AUGUST 10, 1942
HYDE PARK, Sunday—I did not have space on Friday to tell you that last Thursday evening I went to a meeting held on the stage of the National Theatre in Washington. The American Theatre Wing War Service, Inc., which sponsors the Stage Door Canteen in New York City, was organizing the Washington Stage Door Canteen.
Miss Helen Hayes, a Washington girl, is going to head it. We all had supper and then the speeches began, presided over by Mr. Brock Pemberton, the New York play producer. I imagine there were more stars treading the boards than ever had been on that stage at one time before.
Playwrights, actors, actresses, the union representative of the stage hands, businessmen, lawyers, all those interested in the theatre were represented. The speeches made tears come to many eyes. The theme was that if Washington undertook to run a stage door canteen, there would be plenty of work for everyone who could give time or money, and a very rich reward in personal experience. The stories about the boys drove home this fact.
One of the rules of the Stage Door Canteen is that the hostesses may not go out with any of the boys. One man, who has been coming regularly for a long time, invited the senior hostess and one or two others over to Governor's Island for an entertainment, saying: "You see we are only allowed to ask our families, but two of my boys have been killed in this war, and you are the only family I have, so won't you please come?"

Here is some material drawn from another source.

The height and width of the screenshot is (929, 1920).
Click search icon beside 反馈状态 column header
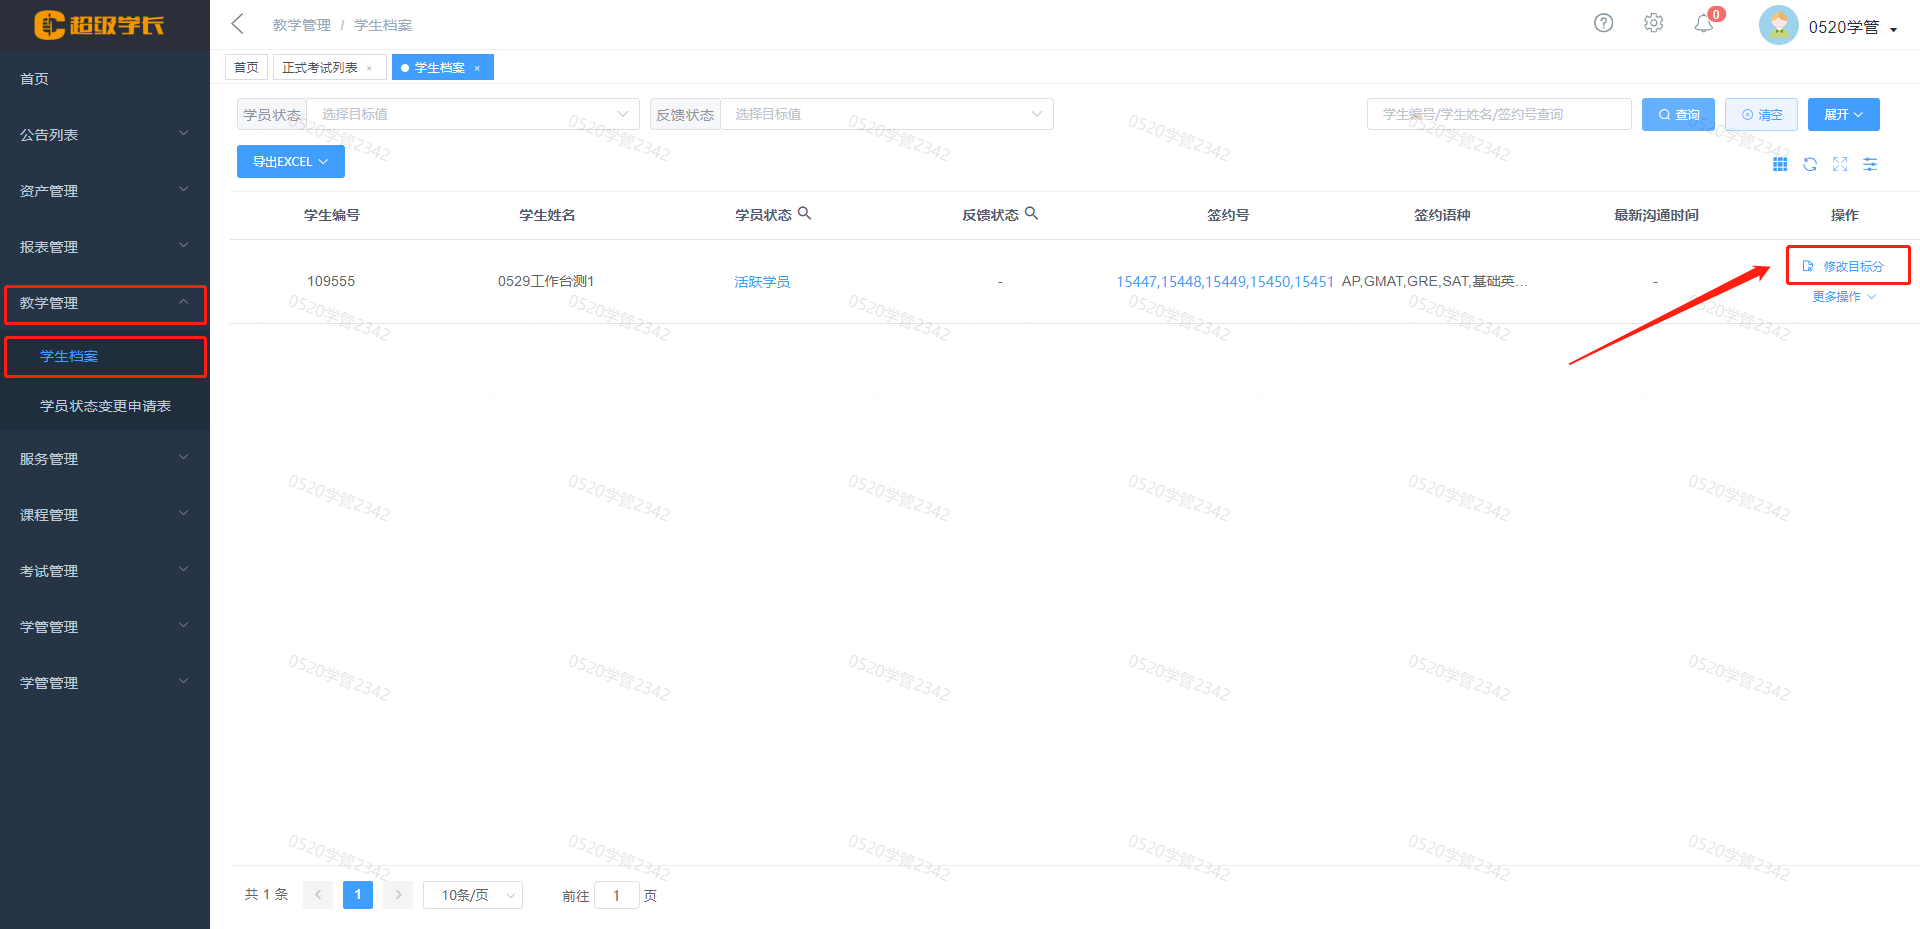tap(1032, 213)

Running the Canteen in Washington isn't going to be easy, if it is as popular as the one in New York City. It will require an enormous amount of food and a great deal of talent to keep the show going night after night.
The boys themselves contribute considerable talent. I have an idea that down here we might feature community singing. A good many boys come from places where they are familiar with folk music and many people in Washington know a great deal about that particular branch of American art.
Friday afternoon in Washington, I received the members of the Institute on World Problems of the World Federation of Education Association. They were a most interesting group. I should have liked to spend more time with them, but since I had been unable to obtain space on a plane, I had to leave them to say good-bye to Her Majesty, the Queen of the Netherlands, and take a 4:00 o'clock train for New York City.
I returned to Washington on the midnight train and yesterday attended the dedication of the new Meridian Hill Hotel. It has been built for government workers and we hope will be a help in the housing situation.